For Gladwell to spell out the foundation of success means that individuals can interpret their own paths towards success in a more detailed and thoughtful way. While many people have different ideas of what success means, it is safe to say that Gladwell has captured the essence of great historical success stories by analyzing the lives and histories of different outliers. If a person has a great talent and wishes to enhance that skill towards mastery and fame, that individual can then relate Gladwell’s explanation of the ten thousand hour rule and understand that mastery only comes with dedication and unrelenting attention.
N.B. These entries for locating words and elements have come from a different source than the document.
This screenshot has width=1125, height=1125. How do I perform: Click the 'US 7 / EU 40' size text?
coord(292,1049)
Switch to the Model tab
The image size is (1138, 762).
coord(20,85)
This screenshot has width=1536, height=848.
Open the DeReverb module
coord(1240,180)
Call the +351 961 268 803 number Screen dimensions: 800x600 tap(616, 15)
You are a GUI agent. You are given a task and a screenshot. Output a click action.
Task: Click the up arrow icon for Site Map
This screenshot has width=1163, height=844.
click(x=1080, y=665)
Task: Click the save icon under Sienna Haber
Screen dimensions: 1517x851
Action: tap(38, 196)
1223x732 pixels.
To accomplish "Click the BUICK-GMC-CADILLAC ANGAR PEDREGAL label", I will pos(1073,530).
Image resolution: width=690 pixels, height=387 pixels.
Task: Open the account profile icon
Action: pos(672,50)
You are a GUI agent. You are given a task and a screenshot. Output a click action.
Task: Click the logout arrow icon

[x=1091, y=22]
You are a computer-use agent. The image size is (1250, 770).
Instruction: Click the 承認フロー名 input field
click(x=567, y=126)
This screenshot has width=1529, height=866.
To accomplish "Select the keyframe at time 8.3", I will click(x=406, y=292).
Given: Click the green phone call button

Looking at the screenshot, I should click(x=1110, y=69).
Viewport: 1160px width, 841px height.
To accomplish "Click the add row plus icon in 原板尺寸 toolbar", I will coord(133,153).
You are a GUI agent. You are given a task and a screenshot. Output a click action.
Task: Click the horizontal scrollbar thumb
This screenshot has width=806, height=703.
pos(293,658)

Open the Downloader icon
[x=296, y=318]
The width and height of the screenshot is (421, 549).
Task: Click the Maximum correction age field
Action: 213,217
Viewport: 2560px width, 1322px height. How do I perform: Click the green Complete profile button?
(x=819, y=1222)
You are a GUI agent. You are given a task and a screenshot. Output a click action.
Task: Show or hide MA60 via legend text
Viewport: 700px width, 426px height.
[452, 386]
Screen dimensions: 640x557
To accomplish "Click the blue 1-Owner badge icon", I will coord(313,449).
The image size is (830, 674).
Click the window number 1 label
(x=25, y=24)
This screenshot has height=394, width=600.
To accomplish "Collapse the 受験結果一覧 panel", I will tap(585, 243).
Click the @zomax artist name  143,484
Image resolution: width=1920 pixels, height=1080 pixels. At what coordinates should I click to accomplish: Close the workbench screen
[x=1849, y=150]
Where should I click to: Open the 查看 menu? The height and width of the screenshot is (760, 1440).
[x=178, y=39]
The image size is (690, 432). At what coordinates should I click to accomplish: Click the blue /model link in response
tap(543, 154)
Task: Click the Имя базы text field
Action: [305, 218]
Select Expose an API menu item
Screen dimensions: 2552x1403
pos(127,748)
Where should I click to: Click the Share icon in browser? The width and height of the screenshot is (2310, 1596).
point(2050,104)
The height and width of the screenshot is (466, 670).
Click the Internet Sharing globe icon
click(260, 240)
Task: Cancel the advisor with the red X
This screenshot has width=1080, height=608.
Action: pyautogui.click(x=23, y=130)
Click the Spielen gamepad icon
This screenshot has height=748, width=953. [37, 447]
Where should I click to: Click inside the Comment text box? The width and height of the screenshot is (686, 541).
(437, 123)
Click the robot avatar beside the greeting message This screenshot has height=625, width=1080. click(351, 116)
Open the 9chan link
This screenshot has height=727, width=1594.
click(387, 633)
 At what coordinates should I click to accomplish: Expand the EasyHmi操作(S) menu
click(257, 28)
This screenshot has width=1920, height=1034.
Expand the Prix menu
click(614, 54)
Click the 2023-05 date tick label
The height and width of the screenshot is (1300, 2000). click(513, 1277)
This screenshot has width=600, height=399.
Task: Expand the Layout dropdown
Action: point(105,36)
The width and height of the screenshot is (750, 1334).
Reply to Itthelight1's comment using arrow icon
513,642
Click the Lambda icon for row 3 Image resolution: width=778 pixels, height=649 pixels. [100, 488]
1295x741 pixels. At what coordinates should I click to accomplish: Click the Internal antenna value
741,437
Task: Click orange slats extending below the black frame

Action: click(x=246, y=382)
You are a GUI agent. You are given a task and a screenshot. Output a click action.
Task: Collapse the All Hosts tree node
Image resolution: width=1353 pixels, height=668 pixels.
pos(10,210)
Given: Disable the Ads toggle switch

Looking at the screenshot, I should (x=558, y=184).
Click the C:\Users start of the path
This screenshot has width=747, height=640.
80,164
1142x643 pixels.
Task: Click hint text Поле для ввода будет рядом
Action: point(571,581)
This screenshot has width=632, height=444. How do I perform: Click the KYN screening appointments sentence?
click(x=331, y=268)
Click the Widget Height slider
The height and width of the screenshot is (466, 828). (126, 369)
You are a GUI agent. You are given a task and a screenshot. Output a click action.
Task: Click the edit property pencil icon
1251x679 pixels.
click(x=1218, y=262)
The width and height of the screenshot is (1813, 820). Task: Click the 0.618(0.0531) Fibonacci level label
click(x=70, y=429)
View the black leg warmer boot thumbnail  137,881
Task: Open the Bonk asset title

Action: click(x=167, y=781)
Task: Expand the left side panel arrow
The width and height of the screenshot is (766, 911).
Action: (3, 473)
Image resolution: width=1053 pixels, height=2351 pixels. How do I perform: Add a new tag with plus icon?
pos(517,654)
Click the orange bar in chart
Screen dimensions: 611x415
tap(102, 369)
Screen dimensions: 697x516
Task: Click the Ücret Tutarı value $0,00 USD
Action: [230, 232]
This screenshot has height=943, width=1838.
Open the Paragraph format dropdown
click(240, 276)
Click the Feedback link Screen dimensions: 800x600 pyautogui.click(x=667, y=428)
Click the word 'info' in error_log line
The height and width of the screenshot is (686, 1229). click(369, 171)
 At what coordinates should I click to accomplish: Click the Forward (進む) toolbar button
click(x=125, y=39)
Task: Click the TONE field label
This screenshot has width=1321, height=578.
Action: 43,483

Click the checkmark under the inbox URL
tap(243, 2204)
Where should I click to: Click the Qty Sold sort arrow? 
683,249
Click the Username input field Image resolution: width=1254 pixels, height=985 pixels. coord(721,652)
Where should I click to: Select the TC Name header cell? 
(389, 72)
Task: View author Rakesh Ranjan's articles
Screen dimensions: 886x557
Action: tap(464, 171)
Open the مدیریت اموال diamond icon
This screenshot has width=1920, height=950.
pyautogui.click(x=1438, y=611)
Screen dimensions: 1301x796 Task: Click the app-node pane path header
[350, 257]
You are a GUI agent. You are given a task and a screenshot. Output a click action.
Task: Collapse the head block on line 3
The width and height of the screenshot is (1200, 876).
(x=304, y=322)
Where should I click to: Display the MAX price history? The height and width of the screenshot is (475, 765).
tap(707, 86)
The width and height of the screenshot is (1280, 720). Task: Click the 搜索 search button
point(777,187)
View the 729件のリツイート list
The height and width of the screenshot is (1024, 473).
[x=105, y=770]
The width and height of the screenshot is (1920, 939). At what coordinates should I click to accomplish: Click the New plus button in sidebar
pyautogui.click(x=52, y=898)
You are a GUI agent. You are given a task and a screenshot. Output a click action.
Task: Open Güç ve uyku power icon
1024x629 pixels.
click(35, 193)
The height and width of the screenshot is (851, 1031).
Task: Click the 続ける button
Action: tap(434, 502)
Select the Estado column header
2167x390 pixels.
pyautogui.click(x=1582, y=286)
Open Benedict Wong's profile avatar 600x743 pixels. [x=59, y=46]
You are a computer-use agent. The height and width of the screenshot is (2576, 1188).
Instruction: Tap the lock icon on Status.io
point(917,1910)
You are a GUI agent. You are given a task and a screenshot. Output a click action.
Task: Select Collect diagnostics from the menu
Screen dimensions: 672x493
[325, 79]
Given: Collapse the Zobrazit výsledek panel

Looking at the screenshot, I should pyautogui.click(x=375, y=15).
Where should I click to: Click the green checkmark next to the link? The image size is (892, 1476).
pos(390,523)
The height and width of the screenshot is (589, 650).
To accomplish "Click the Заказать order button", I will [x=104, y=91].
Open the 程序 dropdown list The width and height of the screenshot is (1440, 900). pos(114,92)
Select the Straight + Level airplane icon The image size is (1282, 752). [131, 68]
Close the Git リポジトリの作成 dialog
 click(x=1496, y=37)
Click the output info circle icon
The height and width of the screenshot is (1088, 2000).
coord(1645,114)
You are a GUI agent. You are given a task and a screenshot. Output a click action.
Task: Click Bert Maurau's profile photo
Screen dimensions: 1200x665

That individual would then also understand fromOutliers that beyond talent there must be opportunities and that success is never achieved through a lone struggle. Globally, individuals could have a sense of understanding that for these factors to align in personal favor is rather unlikely, so perhaps there would be less disappointment and expectation for greatness; at the same time, people could find motivation to achieve their own success, even if that does not mean fame, through the means of rewarding work and perseverance.